Abstract

The European Union (EU) has pledged to reduce greenhouse gas (GHG) emissions until the year 2030 by 55% compared to 1990. Recently, the EU institutions decided to introduce a new Emission Trading System for road transport, buildings and fuels for additional sectors (ETS2) in addition to the current EU ETS. Contested design features were the split of the carbon budget between the EU ETS and the remaining sectors regulated under the Effort Sharing Regulation (ESR), and the carbon price level of the ETS2. Conducting a multi-model assessment, we find that the agreed allocation of the carbon budget between EU ETS and ESR sectors seems almost optimal from an economic efficiency point of view. We also find that if carbon prices are the only instruments used, the prices necessary to reach the emission targets range from 130 to 286 €/tCO2 in the EU ETS and from 175 to 360 €/tCO2 for the energy-related ESR (ESR-E) emissions – depending on technology development and baseline assumptions of the different models.
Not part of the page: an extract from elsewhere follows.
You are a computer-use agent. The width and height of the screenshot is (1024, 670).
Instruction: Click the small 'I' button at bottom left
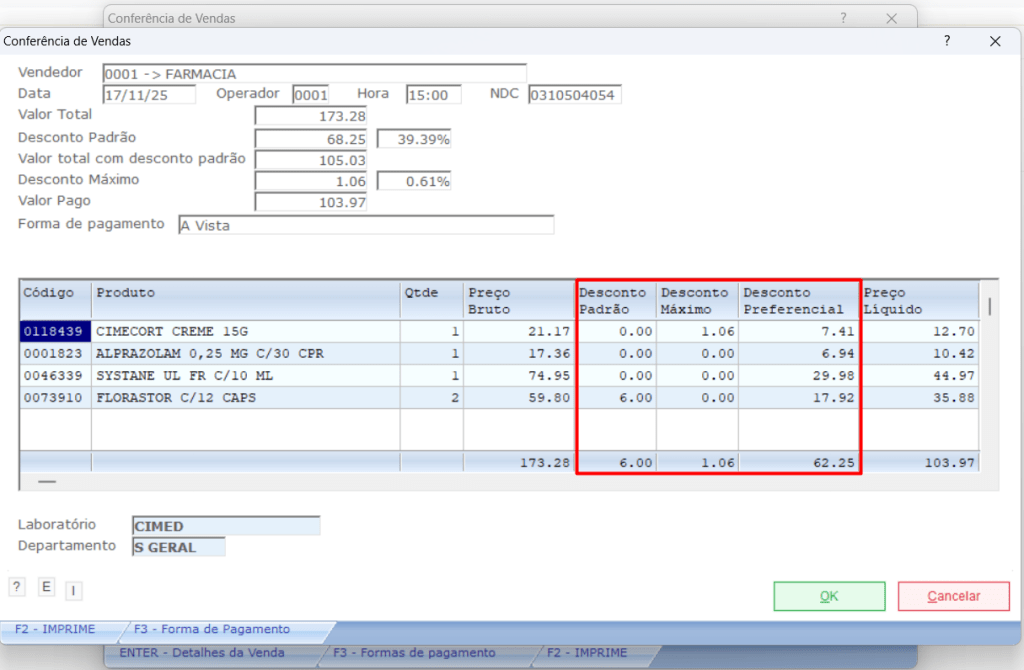click(73, 591)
Our results imply that when the ETS2 price does not go above the “indicative cap” of 45 €/tCO2, the abatement target will not be reached with a carbon price alone. The remaining abatement needs to come from complementary policies like technology standards or subsidies. As abatement costs from these policies are above 45 €/tCO2, effective costs for consumers could well exceed the costs of carbon pricing alone due to inefficiencies that arise from the lack of flexibility to mitigate emissions where it is cheapest.